13.6 Managing an IT consulting project

Objectives and deliverables will have been discussed during the process of tendering for the consultancy work. However, before the consultant starts work in earnest, the client and the consulting team should set aside time to meet and clarify the objectives further. Investment of personal time will be amply repaid later in the project. Objectives often contain conflicts, for instance between cost and flexibility or between the demands of different users. Many ill-defined objectives have resulted from an attempt to hide these conflicts rather than facing up to them at the outset. If the objectives change as the assignment proceeds, then go back to reclarify and replan.

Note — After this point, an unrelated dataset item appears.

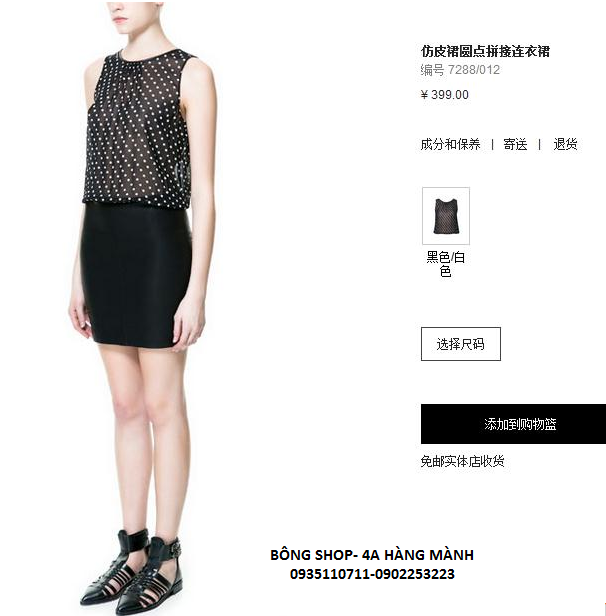The width and height of the screenshot is (606, 616).
Task: Click the BÔNG SHOP- 4A HÀNG MÀNH watermark
Action: click(372, 555)

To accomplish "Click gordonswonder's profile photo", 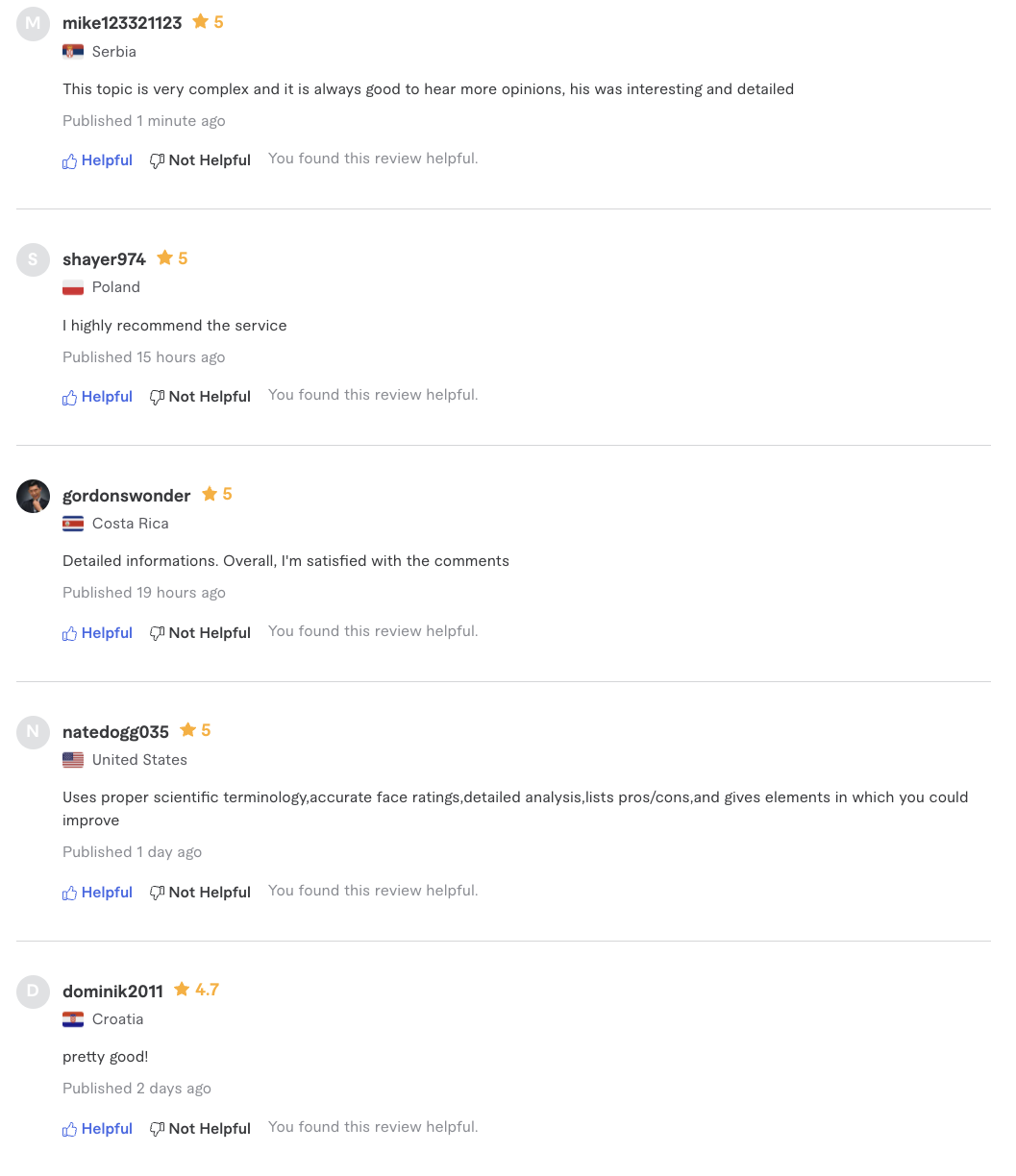I will (33, 496).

Plan to have an explicit time buffer between the completion of the consultancy work and the first critical deliverable such as a “go-live” date. All projects need contingency time for unexpected events but client and consultant often feel embarrassed about this “padding” and implicitly conspire to hide the safety time by accepting overestimated times on every single task in the project. Neither the client nor the consultant can manage safety time that is hidden within the tasks, and it is in the wrong place: it should be at the end of the project. Overestimating on each task gives a false illusion of safety to those whose duty it is to deliver the task – an illusion that is often rudely shattered when a critical bug is found the day before the go-live deadline. Risky projects need a longer time buffer, typically up to a third of the overall time available. This way of working requires a different approach by all concerned: more honesty in estimating task times, constant monitoring of the project buffer and immediate action if the safety time begins to be eaten away at a faster rate than the project is progressing.7

There should be one person who acts as the client for the project and, if it is a significant project, a top-level manager should act as a sponsor. For large multifaceted projects, the sponsor will need to assemble and chair a steering committee with the brief of ensuring that all stakeholder needs are met.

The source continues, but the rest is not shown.